The price of a gallon of unleaded petrol will top pounds 3 for the first time after the Chancellor announced a 6 per cent rise in fuel duty.
He also unveiled a package of measures to reward the use of "greener" cars, initiatives to encourage workers to share vehicles or to come to work by bicycle, and a crackdown on company car tax-breaks for 1.5 million drivers.
Motoring organisations warned the measures would hit rural drivers and the elderly and accused ministers of raising a green "smokescreen". But environmental groups gave the Budget a cautious welcome.
From 6pm yesterday, duty on unleaded fuel rose by 3.79p a litre. This means a rise in a litre of fuel of 3.79p to around 67p and to pounds 3.13 from pounds 2.91 for a gallon. Leaded fuel duty rose by 4.25p per litre to 74.4p. Diesel rose by 6.14p per litre to nearly 71p.
The 6 per cent rise implements the Government's commitment to "escalate" fuel duty as part of its climate change strategy.

• • • • •

## TASK 1:
In the fuel duty article, by how much per litre did the duty on diesel rise?
## TASK 2:
Quote the fuel duty article from "The price of" to "1.5 million drivers.".

## GIVEN DATA:
• • • • •

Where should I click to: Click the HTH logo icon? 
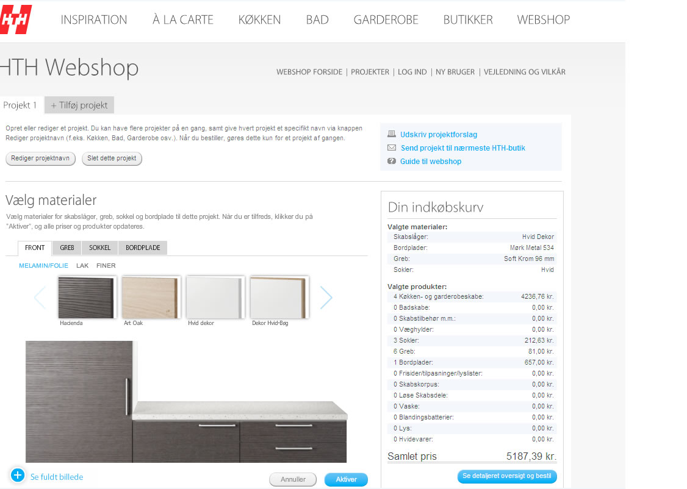tap(15, 20)
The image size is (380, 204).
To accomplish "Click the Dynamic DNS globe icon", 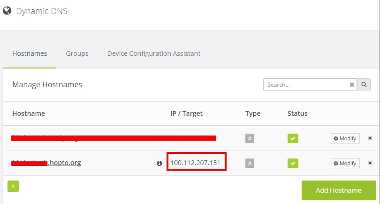I will click(7, 11).
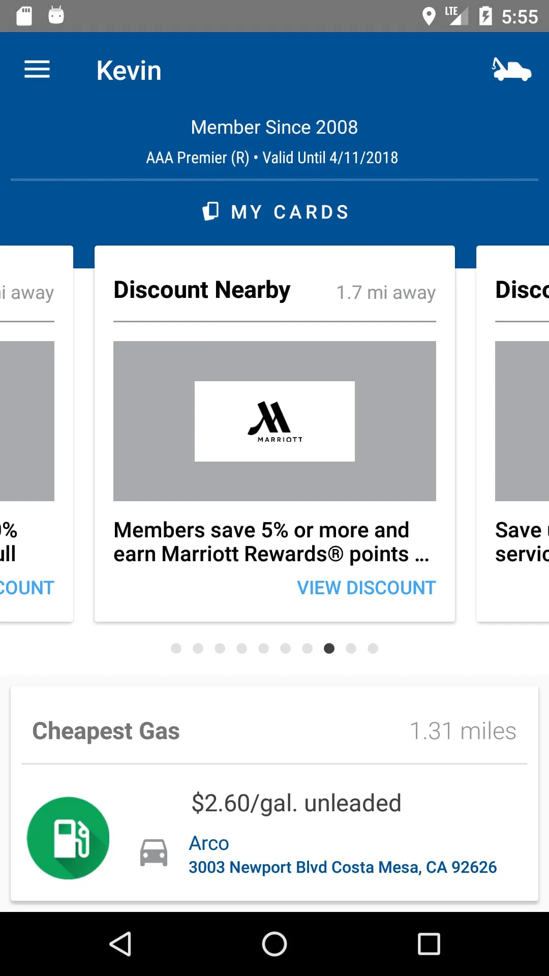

• • • • •

## TASK SOLUTION 1:
6.14p per litre

## TASK SOLUTION 2:
The price of a gallon of unleaded petrol will top pounds 3 for the first time after the Chancellor announced a 6 per cent rise in fuel duty.
He also unveiled a package of measures to reward the use of "greener" cars, initiatives to encourage workers to share vehicles or to come to work by bicycle, and a crackdown on company car tax-breaks for 1.5 million drivers.